When you speak of your beloved "Tarmar", grandmother, you bring out the essence of India and what John was touching at.

While certainly some people will be forever robbed of the magic of not knowing that India, it also perhaps is of not relevance to them and their lives. And why should it be? They have other realities and magical moments of their own life that lose the interest in another person from a foreign land. That again is so humbling about life. We each hold what we think of as ours so dearly.. And then someone from the outside can come and diminish it and erase it or simply even call it wrong, old and just poor.

I have learned to simply accept what is mine… enjoy it as much as I can.. and let others enjoy and life happily what they call theirs. If we can each find some space to co-mingle and share, great. If not, there will be other moments where someone may share. But why even try and make everything fit one mould? That is ugly and not necessary. We can create anew, things that are ours and take a form we give them, we can then make them fit any mould we choose. But that is different from making things not ours fit into our realm for our selfish greed of wanting to own everything that we fancy.

But every time you speak of your Tarmar, I thank myself for the Internet and my being lucky enough to be able to share in your memories and experiences.

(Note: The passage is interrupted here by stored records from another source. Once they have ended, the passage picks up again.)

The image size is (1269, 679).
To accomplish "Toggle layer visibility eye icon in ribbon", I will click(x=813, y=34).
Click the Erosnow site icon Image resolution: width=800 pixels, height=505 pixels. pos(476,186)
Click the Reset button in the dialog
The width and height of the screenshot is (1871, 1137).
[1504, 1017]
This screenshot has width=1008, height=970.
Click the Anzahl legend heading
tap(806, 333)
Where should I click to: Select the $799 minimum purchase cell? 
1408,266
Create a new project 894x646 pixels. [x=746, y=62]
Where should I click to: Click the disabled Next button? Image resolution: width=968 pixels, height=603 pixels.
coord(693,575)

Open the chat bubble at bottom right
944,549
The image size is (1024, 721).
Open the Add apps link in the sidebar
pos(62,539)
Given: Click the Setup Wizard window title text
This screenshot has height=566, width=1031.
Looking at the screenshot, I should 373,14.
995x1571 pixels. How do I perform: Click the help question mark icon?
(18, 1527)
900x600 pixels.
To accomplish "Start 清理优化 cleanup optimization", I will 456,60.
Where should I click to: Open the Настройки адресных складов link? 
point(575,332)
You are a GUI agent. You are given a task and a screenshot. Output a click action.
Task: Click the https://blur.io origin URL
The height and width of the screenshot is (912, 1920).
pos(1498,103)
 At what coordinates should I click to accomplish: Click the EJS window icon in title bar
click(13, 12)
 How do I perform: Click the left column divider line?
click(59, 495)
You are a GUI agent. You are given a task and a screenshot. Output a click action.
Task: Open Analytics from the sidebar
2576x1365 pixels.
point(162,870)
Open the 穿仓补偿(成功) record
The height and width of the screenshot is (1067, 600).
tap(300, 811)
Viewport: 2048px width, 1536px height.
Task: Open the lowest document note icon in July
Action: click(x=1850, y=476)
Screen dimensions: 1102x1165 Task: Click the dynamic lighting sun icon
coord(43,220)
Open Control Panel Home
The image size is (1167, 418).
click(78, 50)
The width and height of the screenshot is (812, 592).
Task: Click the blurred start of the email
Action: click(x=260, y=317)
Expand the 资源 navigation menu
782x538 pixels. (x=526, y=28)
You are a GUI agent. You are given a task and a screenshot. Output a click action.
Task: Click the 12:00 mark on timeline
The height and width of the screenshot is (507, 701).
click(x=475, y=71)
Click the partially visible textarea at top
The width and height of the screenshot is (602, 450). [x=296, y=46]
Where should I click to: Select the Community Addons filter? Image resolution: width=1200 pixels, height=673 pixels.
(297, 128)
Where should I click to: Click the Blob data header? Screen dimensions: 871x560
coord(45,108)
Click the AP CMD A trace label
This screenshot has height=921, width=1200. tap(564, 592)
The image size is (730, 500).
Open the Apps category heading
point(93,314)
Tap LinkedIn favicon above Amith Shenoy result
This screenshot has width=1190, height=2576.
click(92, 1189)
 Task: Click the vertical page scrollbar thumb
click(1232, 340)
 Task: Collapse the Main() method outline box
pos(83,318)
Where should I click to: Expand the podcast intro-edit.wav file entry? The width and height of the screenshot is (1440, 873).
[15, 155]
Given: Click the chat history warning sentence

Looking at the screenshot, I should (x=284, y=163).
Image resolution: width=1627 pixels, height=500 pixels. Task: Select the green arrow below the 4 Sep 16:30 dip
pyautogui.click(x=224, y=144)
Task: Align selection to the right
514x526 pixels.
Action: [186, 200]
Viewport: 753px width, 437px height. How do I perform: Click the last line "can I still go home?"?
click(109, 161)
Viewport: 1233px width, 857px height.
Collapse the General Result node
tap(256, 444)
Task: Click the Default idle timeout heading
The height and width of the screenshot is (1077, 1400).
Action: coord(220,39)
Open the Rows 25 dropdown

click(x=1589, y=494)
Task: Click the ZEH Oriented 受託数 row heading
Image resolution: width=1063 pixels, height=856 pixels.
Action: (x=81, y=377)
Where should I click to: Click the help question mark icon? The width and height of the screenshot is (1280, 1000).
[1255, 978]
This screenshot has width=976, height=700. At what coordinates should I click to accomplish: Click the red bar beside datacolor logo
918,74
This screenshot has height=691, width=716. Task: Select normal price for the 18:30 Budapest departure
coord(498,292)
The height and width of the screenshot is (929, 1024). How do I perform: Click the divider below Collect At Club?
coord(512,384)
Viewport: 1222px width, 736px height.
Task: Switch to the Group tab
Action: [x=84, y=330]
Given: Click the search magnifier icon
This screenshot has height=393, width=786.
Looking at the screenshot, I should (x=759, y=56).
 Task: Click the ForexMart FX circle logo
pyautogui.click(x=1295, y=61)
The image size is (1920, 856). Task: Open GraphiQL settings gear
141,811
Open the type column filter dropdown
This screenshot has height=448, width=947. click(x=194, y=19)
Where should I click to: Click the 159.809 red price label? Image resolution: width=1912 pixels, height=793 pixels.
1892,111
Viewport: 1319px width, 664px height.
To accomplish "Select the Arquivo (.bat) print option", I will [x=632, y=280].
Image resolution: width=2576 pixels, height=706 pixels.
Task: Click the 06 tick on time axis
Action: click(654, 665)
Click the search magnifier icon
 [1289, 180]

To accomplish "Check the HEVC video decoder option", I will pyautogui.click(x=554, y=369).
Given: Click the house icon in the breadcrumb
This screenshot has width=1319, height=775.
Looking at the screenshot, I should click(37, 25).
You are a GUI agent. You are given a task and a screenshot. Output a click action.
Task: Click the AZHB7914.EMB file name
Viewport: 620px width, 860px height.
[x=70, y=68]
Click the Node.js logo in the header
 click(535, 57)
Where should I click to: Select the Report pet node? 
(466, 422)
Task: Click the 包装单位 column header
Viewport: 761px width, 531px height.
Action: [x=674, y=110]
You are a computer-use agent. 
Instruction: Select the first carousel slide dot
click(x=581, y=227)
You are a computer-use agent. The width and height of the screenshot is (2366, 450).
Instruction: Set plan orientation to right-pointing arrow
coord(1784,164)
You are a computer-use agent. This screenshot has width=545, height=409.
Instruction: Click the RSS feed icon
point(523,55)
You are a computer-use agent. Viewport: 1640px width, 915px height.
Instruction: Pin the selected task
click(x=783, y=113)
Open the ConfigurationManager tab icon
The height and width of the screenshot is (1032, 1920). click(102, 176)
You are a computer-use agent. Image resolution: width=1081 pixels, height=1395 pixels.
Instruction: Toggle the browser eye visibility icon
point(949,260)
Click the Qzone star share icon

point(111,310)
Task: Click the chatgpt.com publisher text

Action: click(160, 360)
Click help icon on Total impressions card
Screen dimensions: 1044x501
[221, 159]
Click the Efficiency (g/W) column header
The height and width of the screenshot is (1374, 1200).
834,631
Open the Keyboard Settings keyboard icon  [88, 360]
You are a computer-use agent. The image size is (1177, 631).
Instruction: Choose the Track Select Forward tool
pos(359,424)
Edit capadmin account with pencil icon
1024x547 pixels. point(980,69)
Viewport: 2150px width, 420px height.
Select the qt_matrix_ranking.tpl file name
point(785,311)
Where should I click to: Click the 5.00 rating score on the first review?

That is the magic of Indian cooking. It is that "a little" that makes Indian food so different from home to home or even from chef to chef. It is also that "a little" that can humble any great chef into never being able to demystify Indian cooking completely and also what forms and inspirits Indian cooking like nothing else. It is the Essential ingredient of Indian cooking.

That "a little" is also exactly what makes India "very of the moment". Simon you are right in saying Indian food is the most ancient modern cooking. For if that "a little" did not exist, we would not be seeing each day some new fusion recipe taking place in another small town in India or even big ones.

Can any of the Jain founders ever have thought that these people would be eating Jain Pizzas?

It is the magical "a little" that I am humbled by each day I cook. I am always trying to see how my own Nani or Dadi would add that something, just "a little" of to have made what I am cooking uniquely and preciously their own.

Posted
Sandra's response seemed the most apposite, to me.

Gavin,

What an apposite word! Really, I have not used it in a very long time. What a great word. And yes Sandras post was indeed most apposite.

Posted
Is there any more you'd be willing to say in support of that statement, even in light of your opinion that words ultimately won't do the trick?

No.

Posted
In coming to terms with the foreign and the unfamiliar, we must above all approach it with humility. We can’t instantly transplant ourselves into an alien culture but neither should we attempt to force it into the straightjacket of our own culinary tradition. As Diana Kennedy constantly reminds us, we should never try to adapt one cuisine to another, but instead adjust the two of them to each other. This, after all, is what is happening throughout the world as the traditional barriers of time and place are broken down by migration and communication. Just remember – the ever-expanding and interlocking panorama of global cuisines is not solely the prerogative of the rich. The lowly Spam is now a native of Hawaii.

©2002 John Whiting

Funny you end your piece this way... John, an Indian friend of mine browsed eGullet from India. He was laughing for he thought we wasted too much time talking of things they consider lowly.

He was shocked that I "wasted" my time worrying about where to eat good Bhel Puri. To them it is street food with little need to be fussed over. And to the Indian food lovers, Bhel Puri and several other dishes that would never be given much thought by Indians, are precious goodies from a foreign land.

So, yes, as the world shrinks.. and people migrate, strange things are happening and there is great beauty in them. If we only let them be what they are. Often we risk losing their beauty when we look to deeply into them.

I was mocked by some even in India for eating Bhel Puri from the streets. And I mocked some for eating some other things from the streets... but here in the US, far away from India, I see myself romancing so many things from India that I would never have given much time to.